One player that Gonzales has some familiarity with is returning starting wide receiver Xzavier Henderson, who caught three TD passes in UF’s intra-squad scrimmage on Thursday. Gonzales recruited Henderson out of Columbus High in Miami.

“When Coach Napier came and told me, I was pretty excited,” Henderson said. “Because that’s the man who recruited me. He was here when I first got here. He taught me the most I know about playing receiver.

“He’s still bringing that same energy. That’s what I love about him. He’s the same person regardless.”

Third time a charm?

In Gonzales’ first stint as receivers coach under Urban Meyer from 2005-09, the Gators won two national championships in 2006 and 2008. He returned to UF in 2018 to work under Dan Mullen, Meyer’s offensive coordinator during the national championship years.

Florida had initial success under Mullen, reaching New Year’s Six bowls in his first three seasons from 2018-20. But it unraveled in 2021, when the Gators went 6-7, leading to Mullen’s ouster before the end of the season.

Asked about what went wrong at the end of Mullen’s tenure, Gonzales said: “I don’t really focus on anything from the past, for me. This group, not to be rude, but for me, I’m just focusing 100 percent on being here in the present right now. Like I said, I’m honored. Third time here in Gainesville at the University of Florida. It’s a special place to me. For me, it’s about working with Coach Napier, having a chance to continue to learn from him and continue to, for me, to continue to grow and learn a different offense and continue to get better myself.”

Gonzales successfully developed receivers in both of his stints at UF. From 2005-09, receivers Andre Caldwell, Percy Harvin, Louis Murphy and Riley Cooper all went on to play in the NFL. From 2018-21, Gonzales coached Van Jefferson and Kadarius Toney, who have played in the last two Super Bowls with the Rams and Chiefs, respectively. Toney caught a touchdown pass and had a long punt return to spark the Chiefs’ comeback win over the Philadelphia Eagles in Super Bowl 57.

“I try to keep in contact with as many as I can, but I was super proud,” Gonzales said. “Obviously, he had a chance to shine on the biggest stage. Between him and Van having back-to-back Super Bowl champion players, all I can do is be proud of them for what they’ve done because they’ve earned it on their own. We can give them the guidance, but it’s like anything else. For someone to be successful, they’ve got to put the work in themselves.”

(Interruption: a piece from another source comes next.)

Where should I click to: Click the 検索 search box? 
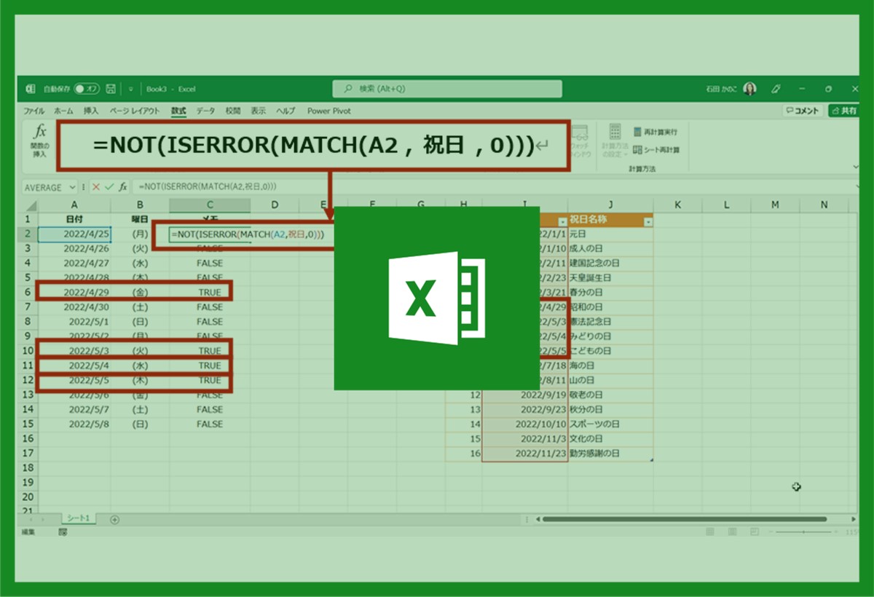pos(447,89)
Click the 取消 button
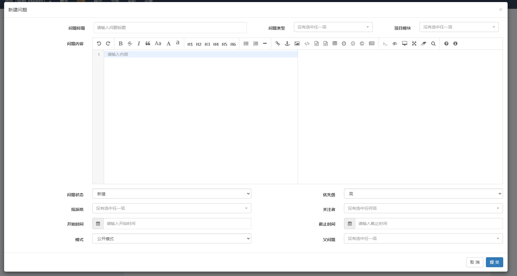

Gonzales said he's eager to learn under Napier, who spent four years as a receivers coach at Alabama from 2013-17.

"He’s been in the meeting rooms with quarterbacks, receivers," Gonzales said. "He’s had some great ones so again a chance for me to not just learn from him as a head coach but from a position coach, he’s coached some great players from that standpoint as well.” 

Getting receivers to play physical

Gonzales has maintained a long-standing mantra when it comes to coaching receivers - you don’t block, you don’t play.

In the SEC, it’s vital for receivers to play physical in order to spring big plays.

“Say a great game is 13 catches in a game and you’re playing in it,” Gonzales said. “You're gonna have 50 to 60 other plays where you better be turning it and peeling for your teammates. We go over that constantly.”

Gonzales said redshirt freshman receiver Caleb Douglas demonstrated that physicality during a recent practice. 

“You see him turn instantly and peel up on a defender,” Gonzales said. “That's when you know you've got a good crew. They’re buying into it and understand it. I can not only just help myself, but we're trying to help all 11 of us at one time.

“If all of us can grade a winning performance on the field on one play, you've got a chance to be a highly successful football team. So that's our role as a unit.”